Alexandre Roubtzoff ne fit pas une oeuvre pour plaire selon la vogue du moment. Son travail ne fut jamais de complaisance. Il sut être délicat et minutieux à une époque où faire joli n'était pas considéré comme un signe de décadence. Il créa en toute liberté, sans aucune influence, sur le motif, adaptant son style au thème traité.

 
 

Les années russes
En 1904, à l'âge de 20 ans, Alexandre Roubtzoff entre à l'Académie Impériale des Beaux-Arts de Saint Pétersbourg. Il y retrouve comme professeur une vieille connaissance, le peintre polonais Zionglinski. Le jeune artiste se spécialise comme il le dit lui-même dans les tableaux d'intérieur, dont les fameux Le Salon Rouge et Le Salon Jaune, acquis par le musée des Beaux-Arts de Saint Pétersbourg.

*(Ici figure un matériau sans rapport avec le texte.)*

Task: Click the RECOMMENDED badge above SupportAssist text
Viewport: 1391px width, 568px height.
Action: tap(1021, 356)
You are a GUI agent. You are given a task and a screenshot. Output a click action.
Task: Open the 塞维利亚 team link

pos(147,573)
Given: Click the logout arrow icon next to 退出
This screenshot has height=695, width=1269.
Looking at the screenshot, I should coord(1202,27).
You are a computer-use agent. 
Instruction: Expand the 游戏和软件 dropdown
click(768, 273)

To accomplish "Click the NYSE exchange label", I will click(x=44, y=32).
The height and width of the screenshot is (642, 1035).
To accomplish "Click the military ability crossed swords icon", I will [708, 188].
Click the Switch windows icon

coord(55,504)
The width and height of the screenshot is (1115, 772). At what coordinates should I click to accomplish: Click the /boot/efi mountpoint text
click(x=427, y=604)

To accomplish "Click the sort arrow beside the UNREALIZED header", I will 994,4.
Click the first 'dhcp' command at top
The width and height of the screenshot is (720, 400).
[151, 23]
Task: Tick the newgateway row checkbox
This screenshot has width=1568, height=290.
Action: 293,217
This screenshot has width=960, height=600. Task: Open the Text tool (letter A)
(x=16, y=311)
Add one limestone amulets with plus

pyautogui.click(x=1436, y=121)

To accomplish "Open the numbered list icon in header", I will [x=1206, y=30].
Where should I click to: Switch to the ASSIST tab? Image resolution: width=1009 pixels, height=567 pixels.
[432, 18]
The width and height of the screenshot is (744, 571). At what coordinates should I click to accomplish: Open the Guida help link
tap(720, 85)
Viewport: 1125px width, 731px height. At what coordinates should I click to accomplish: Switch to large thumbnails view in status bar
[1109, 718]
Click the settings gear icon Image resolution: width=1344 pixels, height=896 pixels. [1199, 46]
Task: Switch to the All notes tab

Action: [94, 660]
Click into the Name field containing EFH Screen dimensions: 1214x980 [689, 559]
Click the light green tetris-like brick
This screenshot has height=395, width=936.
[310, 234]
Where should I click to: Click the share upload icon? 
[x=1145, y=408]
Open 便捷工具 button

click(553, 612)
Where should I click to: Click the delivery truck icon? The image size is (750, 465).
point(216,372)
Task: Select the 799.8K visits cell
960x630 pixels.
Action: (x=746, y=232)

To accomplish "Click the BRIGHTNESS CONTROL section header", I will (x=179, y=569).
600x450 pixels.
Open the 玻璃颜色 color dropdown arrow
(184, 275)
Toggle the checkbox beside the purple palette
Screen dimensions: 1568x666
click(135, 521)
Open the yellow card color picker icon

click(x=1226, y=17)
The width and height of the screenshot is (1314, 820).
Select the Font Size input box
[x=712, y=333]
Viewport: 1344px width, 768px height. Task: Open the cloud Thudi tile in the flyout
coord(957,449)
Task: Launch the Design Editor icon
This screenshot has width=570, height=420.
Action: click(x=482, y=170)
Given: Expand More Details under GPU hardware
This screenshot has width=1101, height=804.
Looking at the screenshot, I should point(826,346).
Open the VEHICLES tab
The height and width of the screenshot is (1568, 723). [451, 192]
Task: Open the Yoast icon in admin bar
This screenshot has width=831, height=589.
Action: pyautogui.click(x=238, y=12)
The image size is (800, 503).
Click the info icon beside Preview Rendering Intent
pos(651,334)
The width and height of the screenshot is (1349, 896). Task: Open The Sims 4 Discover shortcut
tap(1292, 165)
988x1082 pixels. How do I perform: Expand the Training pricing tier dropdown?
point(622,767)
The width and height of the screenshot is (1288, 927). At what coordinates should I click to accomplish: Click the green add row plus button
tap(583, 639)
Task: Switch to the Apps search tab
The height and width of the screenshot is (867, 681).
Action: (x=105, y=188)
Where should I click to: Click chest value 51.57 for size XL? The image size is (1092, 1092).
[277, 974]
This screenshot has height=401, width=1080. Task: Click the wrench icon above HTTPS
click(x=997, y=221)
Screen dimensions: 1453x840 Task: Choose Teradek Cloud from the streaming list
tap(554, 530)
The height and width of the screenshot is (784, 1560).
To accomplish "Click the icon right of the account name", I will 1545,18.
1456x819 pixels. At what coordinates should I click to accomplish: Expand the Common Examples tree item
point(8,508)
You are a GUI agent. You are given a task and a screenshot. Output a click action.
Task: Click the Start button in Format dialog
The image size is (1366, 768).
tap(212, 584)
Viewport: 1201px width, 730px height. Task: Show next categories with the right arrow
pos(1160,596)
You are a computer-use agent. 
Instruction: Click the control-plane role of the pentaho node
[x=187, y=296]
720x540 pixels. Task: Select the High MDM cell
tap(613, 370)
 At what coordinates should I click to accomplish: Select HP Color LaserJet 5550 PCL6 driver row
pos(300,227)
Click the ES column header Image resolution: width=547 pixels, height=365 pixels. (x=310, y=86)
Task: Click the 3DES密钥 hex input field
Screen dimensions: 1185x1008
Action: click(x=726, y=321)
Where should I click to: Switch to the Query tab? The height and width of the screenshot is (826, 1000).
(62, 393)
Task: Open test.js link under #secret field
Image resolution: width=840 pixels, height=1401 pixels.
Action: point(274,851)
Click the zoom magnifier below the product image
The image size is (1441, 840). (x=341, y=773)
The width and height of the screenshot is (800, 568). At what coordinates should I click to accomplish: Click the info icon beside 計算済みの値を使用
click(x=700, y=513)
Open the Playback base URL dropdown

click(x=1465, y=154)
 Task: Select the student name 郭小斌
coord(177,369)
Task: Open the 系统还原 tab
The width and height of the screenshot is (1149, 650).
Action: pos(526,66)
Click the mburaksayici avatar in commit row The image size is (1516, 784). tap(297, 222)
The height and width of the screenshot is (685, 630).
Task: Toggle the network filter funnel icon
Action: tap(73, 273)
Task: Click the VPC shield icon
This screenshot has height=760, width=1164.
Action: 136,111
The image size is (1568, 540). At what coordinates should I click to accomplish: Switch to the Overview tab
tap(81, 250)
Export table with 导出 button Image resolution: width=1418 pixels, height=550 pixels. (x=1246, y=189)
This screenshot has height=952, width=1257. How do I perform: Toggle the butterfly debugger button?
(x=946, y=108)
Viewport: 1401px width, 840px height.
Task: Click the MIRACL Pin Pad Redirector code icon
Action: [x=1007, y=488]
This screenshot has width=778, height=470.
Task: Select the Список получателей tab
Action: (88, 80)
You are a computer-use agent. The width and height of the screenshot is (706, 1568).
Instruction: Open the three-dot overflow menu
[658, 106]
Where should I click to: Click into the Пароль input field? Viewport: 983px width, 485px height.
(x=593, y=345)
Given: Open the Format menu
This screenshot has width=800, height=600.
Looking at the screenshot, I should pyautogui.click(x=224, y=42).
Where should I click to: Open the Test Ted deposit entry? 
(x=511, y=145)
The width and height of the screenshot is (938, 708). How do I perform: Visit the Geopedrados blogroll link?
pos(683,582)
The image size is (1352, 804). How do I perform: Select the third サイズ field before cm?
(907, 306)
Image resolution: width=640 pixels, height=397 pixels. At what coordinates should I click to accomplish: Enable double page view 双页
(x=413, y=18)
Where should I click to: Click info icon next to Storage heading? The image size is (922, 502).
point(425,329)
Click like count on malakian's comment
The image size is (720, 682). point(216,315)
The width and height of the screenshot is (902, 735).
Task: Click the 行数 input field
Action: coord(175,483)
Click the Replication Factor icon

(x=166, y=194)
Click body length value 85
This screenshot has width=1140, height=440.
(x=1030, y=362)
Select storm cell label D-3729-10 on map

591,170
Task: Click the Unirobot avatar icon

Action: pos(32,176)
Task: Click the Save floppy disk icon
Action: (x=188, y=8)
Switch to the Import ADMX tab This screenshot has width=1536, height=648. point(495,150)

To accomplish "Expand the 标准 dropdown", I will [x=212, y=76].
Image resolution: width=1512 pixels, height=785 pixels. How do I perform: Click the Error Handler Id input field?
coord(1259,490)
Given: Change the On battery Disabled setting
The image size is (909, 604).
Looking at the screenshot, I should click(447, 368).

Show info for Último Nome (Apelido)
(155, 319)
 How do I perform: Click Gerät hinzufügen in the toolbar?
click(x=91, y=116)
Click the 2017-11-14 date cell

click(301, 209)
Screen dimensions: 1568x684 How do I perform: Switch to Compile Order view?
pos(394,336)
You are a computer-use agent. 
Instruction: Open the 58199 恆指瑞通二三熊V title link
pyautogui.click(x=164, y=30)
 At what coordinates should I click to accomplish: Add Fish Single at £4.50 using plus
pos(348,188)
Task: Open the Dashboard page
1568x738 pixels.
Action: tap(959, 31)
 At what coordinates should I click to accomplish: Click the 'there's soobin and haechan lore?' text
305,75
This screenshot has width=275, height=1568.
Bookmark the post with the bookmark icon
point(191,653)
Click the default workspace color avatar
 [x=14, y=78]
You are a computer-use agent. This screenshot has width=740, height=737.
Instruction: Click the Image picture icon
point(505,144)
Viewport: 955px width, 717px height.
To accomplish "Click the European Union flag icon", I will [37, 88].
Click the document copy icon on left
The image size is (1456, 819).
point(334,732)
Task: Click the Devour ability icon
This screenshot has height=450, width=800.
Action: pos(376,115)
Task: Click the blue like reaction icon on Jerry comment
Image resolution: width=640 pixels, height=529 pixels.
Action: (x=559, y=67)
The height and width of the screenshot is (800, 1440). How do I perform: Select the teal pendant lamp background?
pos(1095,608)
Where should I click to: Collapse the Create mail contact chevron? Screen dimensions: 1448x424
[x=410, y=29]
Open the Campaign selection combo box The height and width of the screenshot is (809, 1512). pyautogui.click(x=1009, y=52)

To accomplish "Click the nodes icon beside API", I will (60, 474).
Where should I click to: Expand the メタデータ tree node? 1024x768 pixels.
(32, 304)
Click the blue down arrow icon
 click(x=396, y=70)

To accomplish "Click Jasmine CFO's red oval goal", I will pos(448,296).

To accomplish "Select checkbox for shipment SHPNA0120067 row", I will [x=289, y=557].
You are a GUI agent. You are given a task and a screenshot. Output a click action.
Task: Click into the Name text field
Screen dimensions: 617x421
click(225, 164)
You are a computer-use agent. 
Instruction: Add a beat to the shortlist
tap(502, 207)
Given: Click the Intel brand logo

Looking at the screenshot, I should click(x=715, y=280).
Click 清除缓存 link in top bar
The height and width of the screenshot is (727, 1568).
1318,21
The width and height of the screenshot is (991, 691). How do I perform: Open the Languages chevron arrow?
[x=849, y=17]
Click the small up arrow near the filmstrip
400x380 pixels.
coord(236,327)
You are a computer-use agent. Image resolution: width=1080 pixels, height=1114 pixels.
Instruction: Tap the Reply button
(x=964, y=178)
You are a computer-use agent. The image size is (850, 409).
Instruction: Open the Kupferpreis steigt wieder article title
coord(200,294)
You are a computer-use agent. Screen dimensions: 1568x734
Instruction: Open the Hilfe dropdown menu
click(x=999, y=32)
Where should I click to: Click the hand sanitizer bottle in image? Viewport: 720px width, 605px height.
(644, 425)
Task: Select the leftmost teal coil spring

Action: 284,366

Un de ces intérieurs lui vaudra le Grand Prix de l'Académie et une bourse de voyage de quatre ans, qui le mènera à travers l'Espagne, jusqu'en Tunisie.

L'orientalisme
Ses premières toiles orientalistes présentent essentiellement des scènes de la vie quotidienne. Les sujets évoquent les tâches domestiques des femmes astreintes à toutes les corvées possibles : mouture des grains, cuisson des aliments, filage de la laine, tissage des couvertures. L'artiste s'intéresse avant tout aux gestes et attitudes des modèles dans leurs travaux de tous les jours. Le costume et les tatouages retiennent également son attention.

Roubtzoff Portraitiste
Formé à l'observation de la réalité et capable de reproduire les traits d'un modèle en restant fidèle à la nature, il fut tout naturellement solicité comme portraitiste, et ceci par une clientèle issue pour l'essentiel de riches familles de colons européens. Roubtzoff consacre ses talents à l'art du portrait sans véritable parti pris novateur, engageant un véritable dialogue avec la tradition.

La Tunisie
A partir de 1915, l'artiste entreprend une véritable exploration de la Tunisie. L'année 1918 le voit retourner dans le sud, région qu'il affectionne tout particulièrement, choisissant un itinéraire différent de celui de son premier voyage. A la différence des premiers orientalistes qui ne faisaient bien souvent qu'une brève incursion en terre orientale, se cantonnant au litoral, Roubtzoff cherche à pénétrer plus à l'intérieur des terres, poussant son exploration du pays jusqu'au Sud, dans des régions reculées, voire oubliées.

L'Europe
Les années 1920 sont consacrées à de nombreux voyages à travers l'Europe. L'artiste se rend le plus souvent dans les propriétés que possèdent ses connaissances de Tunis. L'Angleterre, l'Italie, la France, la Turquie avec l'Orient-Express en 1924. Dans la plupart des pays qu'il visite, l'artiste s'attache à fixer l'architecture particulière des lieux. Depuis 1924, date de sa naturalisation, l'artiste se proclame "fancais né en Russie". Ainsi la France commence, à partir des années 1920, à occuper une place de plus en plus importante dans la vie et l'oeuvre de Roubtzoff.